INDIANAPOLIS - As the state moves forward with Section 4 of the extension of Highway I-69 across southwest Indiana, opposition continues to be raised. The Hoosier Environmental Council (HEC) believes current funding methods for the I-69 extension will take away from other Indiana road projects.

Tim Maloney, senior policy director for the Council, says that, now that the $700 million earmarked from the Indiana Toll Road lease has been exhausted, I-69 will require a big chunk of the state's traditional funding budget, and that could edge out other projects.

"We don't think, politically, that the state's going to be able to continue spending this amount on I-69 without creating significant resentment from communities all around the state."

Indiana Department of Transportation (INDOT) spokesman Will Wingfield says the funding for the latest section of I-69 had not been previously identified.

The HEC favors using the existing I-70 to U.S. 41, the Indianapolis-to-Evansville link. Proponents of the new route say it means construction jobs and will bring new economic possibilities downstate.

Maloney says that, up to this point in construction, money earmarked from the leasing of the Indiana Toll Road has been used to build I-69 from Evansville to the Crane Naval Warfare Center.

"Now, the only source of funding remaining to continue building I-69 is what's called traditional funding."

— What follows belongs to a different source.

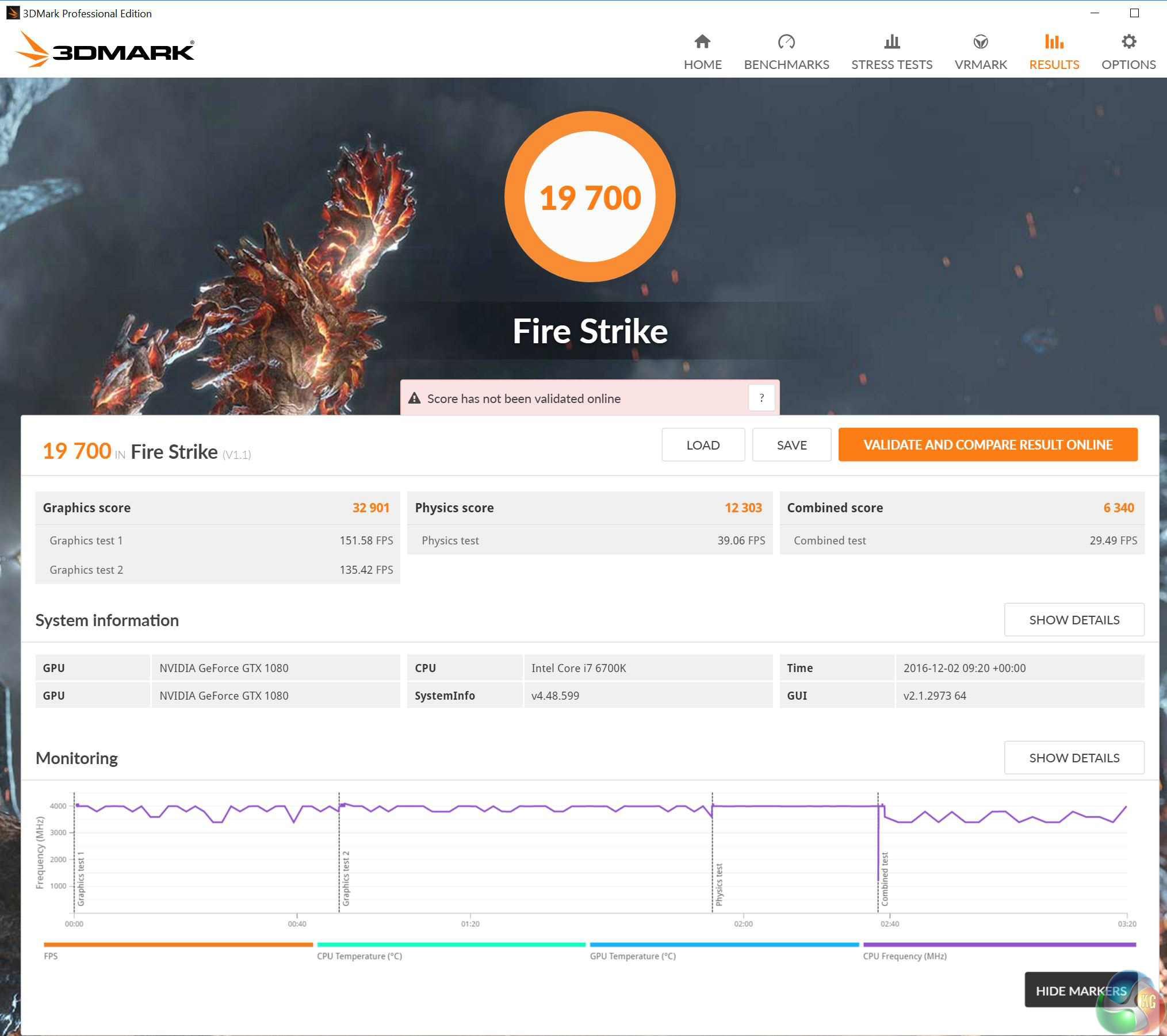This screenshot has width=1167, height=1036.
Task: Click the Results orange bars icon
Action: [1054, 42]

Maloney says traditional funding is from federal and state gas taxes, and is the general fund for road construction projects all over Indiana. INDOT says $600 million from the Toll Road lease was used for the first three sections of the new Interstate. The remaining $100 million will be used on I-69 in the future.

Maloney says that, with I-69 turning to traditional funding, other projects may see delays.

"For all the roads and bridges that INDOT is responsible for, it turns out over the next several years, I-69 is going to consume about one-fifth of all the available funding."

INDOT spokesman Will Wingfield says states are given discretion to invest those funds, and he says Congress has designated I-69 as a high-priority corridor.